Family ties - Italian style

Bringing a spiritual perspective to daily life

I've worked and lived in 13 countries. Sometimes it has been easy to adapt to cultural, climatic, and culinary differences. Other times, it has been frustrating, especially living under the same roof with people who speak a language you can't follow.

But I've discovered that one of the deepest desires of people of any nationality, at any age, is to love and be loved. Love smoothes the way for cultural adaptation, and happier, richer shared lives.

The most abundant and reliable source of love is God, who is Love itself. The Bible says, "Whoever lives in love lives in God, and God in him. In this way, love is made complete among us ...." (I John 4:16, 17).

I'm learning that "living in love" is a full-time occupation. It means expressing patience, respect, understanding, caring, and compassion every moment of every day - whatever the time zone. I've found that the only way I can get better at it is to remember that my ability to do so comes from God. The universal family He loves is my universal family, too.

One member of that family is an Italian chartered accountant named Alberto, who lived with us in Boston while I taught him English. Earlier this year, he traveled more than 400 miles from his home in Milan to join us in Sorrento, where we were visiting.

He brought his wife, Rossana, whom he'd flown to Boston for our approval seven years before, and their sons Fede and Tommi, whom we'd not yet met. Alberto called them our nipoti Italiani (Italian grandchildren).

On the afternoon we met, the sun played across the scrolled orange tiles of the houses, and the Bay of Naples stretched out below us, blue and tranquil. In the fragrance of orange, privet, and wisteria, we greeted each other with an equally heady blend of ciao's, hi's, high-fives, and continental hugs.

This was a family occasion, an event marked by spiritual kinship, relaxed trust in one another, and a desire to leap geographical and language barriers and find true unity.
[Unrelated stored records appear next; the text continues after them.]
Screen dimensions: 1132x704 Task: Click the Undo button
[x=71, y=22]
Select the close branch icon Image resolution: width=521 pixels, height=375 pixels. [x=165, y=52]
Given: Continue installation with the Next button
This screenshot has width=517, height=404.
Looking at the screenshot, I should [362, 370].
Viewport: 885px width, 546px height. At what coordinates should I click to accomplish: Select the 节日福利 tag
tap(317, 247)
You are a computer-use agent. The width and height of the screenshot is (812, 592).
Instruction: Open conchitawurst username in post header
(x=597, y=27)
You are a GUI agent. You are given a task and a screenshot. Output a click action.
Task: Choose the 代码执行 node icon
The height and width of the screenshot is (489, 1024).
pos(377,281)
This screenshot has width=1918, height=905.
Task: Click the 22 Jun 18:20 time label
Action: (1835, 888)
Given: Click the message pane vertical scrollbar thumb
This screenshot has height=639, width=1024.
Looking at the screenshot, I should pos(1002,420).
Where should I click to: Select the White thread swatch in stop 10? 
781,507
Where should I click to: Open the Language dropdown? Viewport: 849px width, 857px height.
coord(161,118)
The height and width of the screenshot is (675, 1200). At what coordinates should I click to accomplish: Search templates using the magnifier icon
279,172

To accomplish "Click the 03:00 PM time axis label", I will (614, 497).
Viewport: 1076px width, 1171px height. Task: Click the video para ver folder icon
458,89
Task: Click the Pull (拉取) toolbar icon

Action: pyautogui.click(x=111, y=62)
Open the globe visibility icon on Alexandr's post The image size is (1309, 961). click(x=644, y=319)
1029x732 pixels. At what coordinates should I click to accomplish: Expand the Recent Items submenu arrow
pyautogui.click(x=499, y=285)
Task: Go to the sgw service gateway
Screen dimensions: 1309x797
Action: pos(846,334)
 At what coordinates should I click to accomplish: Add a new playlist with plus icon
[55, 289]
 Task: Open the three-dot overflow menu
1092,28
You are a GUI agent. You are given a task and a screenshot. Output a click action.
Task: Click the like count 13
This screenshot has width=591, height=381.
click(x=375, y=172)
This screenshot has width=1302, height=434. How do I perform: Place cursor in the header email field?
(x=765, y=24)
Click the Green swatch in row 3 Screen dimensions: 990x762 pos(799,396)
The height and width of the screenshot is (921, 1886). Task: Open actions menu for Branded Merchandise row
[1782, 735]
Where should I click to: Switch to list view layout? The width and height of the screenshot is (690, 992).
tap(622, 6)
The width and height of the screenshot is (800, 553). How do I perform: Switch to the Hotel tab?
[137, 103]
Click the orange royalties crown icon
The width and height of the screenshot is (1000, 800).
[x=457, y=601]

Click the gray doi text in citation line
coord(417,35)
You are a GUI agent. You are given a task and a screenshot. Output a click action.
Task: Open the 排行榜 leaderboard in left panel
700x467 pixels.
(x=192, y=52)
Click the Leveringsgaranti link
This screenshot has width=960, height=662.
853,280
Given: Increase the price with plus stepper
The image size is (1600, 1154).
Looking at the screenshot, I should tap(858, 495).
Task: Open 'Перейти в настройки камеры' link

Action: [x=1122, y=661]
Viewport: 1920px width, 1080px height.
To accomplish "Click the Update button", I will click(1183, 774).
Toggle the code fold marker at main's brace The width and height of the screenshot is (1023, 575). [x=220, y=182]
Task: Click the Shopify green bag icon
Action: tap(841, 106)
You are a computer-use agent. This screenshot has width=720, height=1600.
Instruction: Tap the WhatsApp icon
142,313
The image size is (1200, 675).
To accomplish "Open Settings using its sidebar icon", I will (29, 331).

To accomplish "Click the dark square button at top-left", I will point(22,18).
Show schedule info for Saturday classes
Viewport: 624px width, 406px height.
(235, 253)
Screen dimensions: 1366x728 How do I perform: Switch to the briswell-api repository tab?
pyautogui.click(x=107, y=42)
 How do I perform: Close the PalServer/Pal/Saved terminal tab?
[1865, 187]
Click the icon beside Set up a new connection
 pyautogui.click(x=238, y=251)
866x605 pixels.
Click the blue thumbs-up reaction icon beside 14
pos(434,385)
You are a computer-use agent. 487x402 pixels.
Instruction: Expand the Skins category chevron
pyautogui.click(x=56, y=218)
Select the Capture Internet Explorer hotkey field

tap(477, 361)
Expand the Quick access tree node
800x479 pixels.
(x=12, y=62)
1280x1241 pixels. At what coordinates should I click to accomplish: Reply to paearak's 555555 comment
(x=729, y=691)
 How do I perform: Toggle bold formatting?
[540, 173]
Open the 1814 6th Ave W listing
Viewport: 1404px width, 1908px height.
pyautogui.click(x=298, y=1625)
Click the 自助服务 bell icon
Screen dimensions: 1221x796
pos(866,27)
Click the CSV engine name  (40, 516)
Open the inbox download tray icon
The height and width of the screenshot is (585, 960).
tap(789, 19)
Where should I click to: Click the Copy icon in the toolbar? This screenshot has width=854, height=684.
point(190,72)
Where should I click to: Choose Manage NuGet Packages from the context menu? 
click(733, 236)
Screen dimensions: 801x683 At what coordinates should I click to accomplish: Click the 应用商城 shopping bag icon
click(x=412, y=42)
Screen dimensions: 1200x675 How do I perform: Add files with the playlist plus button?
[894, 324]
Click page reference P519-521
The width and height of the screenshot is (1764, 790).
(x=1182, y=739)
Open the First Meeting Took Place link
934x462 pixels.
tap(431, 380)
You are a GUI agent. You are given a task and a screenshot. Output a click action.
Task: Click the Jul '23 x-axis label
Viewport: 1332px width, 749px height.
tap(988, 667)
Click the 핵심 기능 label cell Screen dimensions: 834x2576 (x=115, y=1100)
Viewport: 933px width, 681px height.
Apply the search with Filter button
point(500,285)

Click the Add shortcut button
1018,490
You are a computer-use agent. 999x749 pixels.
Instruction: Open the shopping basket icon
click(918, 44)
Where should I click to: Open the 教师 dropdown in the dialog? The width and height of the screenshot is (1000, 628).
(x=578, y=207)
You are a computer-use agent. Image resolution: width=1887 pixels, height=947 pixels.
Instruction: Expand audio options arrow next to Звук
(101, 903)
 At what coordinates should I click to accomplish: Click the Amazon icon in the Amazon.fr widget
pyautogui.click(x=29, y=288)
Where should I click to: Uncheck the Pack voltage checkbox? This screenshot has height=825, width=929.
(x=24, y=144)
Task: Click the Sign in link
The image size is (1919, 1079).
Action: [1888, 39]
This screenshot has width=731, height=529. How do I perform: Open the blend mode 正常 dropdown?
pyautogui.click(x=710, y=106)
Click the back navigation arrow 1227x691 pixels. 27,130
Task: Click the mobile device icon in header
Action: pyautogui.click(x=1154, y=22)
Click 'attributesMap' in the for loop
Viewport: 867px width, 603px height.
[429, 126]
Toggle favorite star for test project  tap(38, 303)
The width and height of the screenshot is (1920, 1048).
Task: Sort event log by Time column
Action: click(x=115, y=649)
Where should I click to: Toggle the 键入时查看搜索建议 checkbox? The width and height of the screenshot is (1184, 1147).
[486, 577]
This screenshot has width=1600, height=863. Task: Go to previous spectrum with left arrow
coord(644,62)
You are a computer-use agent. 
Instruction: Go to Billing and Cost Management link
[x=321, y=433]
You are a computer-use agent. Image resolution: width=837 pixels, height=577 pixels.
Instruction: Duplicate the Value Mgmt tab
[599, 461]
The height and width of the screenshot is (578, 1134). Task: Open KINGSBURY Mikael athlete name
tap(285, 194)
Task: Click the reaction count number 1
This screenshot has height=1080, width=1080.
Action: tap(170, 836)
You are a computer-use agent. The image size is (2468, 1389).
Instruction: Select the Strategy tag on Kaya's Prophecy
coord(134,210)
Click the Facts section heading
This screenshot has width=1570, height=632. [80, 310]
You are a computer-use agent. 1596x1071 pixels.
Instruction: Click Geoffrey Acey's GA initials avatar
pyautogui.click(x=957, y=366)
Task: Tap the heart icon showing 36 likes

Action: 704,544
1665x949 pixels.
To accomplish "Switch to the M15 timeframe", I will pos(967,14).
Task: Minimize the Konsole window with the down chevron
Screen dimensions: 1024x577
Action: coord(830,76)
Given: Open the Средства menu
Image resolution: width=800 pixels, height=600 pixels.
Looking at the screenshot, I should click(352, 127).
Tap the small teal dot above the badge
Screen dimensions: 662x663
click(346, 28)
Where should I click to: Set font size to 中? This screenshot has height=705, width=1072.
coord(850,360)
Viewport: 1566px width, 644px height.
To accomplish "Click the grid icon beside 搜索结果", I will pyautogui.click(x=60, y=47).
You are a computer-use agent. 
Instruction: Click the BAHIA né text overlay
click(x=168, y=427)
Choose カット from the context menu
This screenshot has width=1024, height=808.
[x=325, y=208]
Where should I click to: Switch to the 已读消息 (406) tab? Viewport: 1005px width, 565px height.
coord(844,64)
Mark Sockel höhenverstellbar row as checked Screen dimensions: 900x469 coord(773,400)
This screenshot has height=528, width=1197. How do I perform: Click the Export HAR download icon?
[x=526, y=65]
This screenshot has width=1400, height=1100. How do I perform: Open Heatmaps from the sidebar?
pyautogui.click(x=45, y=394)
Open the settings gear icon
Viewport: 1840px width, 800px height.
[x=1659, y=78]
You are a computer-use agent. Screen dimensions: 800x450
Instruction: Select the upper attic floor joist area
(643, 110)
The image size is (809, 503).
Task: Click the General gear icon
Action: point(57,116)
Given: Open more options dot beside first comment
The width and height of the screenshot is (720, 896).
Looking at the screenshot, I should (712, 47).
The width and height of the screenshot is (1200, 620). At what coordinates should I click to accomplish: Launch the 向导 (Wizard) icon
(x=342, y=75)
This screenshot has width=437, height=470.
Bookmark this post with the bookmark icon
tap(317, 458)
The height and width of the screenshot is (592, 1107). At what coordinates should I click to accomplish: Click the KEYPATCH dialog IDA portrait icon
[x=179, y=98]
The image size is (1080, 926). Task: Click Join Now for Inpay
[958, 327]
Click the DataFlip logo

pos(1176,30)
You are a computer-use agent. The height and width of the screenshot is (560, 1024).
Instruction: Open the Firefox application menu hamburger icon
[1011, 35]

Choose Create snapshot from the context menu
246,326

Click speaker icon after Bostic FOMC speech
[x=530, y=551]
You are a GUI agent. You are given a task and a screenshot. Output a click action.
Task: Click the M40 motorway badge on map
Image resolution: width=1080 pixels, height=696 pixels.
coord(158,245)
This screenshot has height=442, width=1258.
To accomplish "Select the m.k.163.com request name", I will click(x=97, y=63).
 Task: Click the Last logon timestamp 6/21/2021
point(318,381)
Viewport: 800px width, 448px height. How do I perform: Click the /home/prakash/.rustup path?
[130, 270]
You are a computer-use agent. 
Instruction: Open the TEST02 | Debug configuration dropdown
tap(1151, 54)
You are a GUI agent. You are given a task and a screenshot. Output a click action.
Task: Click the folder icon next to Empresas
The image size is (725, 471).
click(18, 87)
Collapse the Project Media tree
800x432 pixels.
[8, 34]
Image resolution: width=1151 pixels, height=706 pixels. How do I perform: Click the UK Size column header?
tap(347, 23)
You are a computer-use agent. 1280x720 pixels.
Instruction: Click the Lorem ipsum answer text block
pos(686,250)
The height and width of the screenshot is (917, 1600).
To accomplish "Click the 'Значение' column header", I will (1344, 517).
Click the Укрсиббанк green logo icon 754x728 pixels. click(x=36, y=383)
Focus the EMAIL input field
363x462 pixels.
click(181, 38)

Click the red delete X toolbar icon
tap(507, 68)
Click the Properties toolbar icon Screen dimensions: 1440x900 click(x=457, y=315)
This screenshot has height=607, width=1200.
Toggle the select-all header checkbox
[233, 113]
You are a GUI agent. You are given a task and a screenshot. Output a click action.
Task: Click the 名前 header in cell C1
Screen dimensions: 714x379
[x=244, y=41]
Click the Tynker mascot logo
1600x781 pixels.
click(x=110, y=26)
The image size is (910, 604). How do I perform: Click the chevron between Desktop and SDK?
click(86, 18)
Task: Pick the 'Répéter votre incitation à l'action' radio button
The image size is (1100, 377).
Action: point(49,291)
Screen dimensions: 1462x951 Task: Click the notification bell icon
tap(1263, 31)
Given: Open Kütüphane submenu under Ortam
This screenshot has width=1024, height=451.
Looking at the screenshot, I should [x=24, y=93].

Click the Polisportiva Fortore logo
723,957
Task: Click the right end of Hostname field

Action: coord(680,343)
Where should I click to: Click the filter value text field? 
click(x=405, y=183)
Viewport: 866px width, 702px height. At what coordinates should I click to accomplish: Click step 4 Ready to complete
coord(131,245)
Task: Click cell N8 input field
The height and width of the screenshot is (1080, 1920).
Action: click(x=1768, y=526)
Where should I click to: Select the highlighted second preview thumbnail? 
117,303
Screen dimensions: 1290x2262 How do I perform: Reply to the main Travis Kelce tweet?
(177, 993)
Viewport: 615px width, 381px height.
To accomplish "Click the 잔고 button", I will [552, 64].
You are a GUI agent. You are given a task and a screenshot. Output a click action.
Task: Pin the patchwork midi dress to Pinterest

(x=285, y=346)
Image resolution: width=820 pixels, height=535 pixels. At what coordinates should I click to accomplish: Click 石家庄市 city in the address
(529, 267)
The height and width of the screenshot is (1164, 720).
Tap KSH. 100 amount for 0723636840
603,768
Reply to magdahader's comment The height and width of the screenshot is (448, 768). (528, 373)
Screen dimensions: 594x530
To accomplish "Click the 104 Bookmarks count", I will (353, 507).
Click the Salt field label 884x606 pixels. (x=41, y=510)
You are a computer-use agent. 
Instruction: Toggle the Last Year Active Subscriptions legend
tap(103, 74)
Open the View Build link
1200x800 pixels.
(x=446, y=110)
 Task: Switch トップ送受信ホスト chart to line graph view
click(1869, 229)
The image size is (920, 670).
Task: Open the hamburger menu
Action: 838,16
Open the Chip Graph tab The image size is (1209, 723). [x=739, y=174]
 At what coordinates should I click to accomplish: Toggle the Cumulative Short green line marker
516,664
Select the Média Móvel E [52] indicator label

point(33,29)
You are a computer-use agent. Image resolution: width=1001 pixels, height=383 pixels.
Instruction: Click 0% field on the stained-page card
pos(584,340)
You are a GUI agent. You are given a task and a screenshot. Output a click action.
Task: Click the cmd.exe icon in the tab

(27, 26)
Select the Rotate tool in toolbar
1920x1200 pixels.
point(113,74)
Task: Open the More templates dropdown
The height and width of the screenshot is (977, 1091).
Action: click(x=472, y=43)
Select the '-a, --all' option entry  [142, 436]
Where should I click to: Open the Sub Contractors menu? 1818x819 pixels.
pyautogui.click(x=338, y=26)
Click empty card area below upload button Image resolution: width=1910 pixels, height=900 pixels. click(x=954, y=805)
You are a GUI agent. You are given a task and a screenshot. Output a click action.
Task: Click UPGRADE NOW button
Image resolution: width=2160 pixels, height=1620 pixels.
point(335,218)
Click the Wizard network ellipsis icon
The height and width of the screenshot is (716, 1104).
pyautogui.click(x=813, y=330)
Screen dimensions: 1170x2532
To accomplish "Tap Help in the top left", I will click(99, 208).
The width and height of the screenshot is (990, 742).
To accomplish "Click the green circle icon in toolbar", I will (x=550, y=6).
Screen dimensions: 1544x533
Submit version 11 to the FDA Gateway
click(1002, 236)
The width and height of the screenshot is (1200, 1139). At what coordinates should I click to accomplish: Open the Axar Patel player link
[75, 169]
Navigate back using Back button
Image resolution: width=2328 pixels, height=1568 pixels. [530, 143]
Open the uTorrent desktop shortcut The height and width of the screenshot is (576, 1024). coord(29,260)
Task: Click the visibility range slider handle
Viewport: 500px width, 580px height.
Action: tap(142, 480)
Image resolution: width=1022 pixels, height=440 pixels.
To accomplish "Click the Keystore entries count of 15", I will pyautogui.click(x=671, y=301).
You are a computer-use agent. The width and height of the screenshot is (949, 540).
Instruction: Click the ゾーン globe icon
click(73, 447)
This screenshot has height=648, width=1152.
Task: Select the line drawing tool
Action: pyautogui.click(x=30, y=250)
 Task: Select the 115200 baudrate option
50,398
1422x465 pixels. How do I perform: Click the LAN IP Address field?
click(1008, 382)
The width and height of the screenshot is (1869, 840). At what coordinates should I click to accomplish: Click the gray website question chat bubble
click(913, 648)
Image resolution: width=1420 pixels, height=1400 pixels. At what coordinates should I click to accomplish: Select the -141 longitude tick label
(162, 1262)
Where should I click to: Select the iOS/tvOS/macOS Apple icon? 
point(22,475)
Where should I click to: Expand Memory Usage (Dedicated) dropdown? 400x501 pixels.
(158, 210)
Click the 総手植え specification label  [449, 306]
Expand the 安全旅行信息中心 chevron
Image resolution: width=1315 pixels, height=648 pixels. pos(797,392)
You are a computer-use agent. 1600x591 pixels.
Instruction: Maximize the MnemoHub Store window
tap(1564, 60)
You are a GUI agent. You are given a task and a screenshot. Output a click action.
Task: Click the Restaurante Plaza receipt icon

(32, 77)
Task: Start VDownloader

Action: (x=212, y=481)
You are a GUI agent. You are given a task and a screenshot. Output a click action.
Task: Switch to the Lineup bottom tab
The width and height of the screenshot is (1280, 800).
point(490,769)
Alberto's arrival years ago, when we opened our home to welcome this stranger with a cultural background and lifestyle different from ours, was an answer to prayer.

The lessons I gave him for several hours a day brought much-needed income after I'd lost my job. He loved to hear that he was one of those "good" and "perfect" gifts from "the Father of lights" (see James 1:17). Also, that he was proof that our caring heavenly Father provides for everyone's needs.

We did what families do. We went to the supermarket and to church, on visits to relatives, to baseball games, and on late evening walks. He loved sharing in weekend excursions and was never shy to tell us what he liked for dinner. Here, his English never failed him!

Alberto's son Fede, at five, was a special delight during our recent visit. He greeted every adventure with cascades of words in Italian that we couldn't follow, but he communicated as effectively as Mark Antony on the steps of the Forum. Who needs words when sparkling eyes and small, darting fingers can say it better! Fede's affectionate behavior told me that there are no barriers among open hearts of any nationality.

There's a new family connection to be made with every canceled flight in crowded airports; with each home run by either team in any ballpark; in any check-out line, diner, or school playground; on beaches, city sidewalks, and subways.

The travel companions who saw us come and go with our Italian "relatives" were soon wrapped in the experience. They understood that even without the magic of the Bay of Naples, the orange blossoms, and mounds of gleaming pasta in ristoranti on cobbled backstreets, this "family" was special.

As Alberto put it, "Siamo una famiglia piena di gioia" ("We are a family filled with joy").

With one Father, even God, the whole family of man would be brethren; and with one Mind and that God, or good, the brotherhood of man would consist of Love and Truth, and have unity of Principle and spiritual power which constitute divine Science.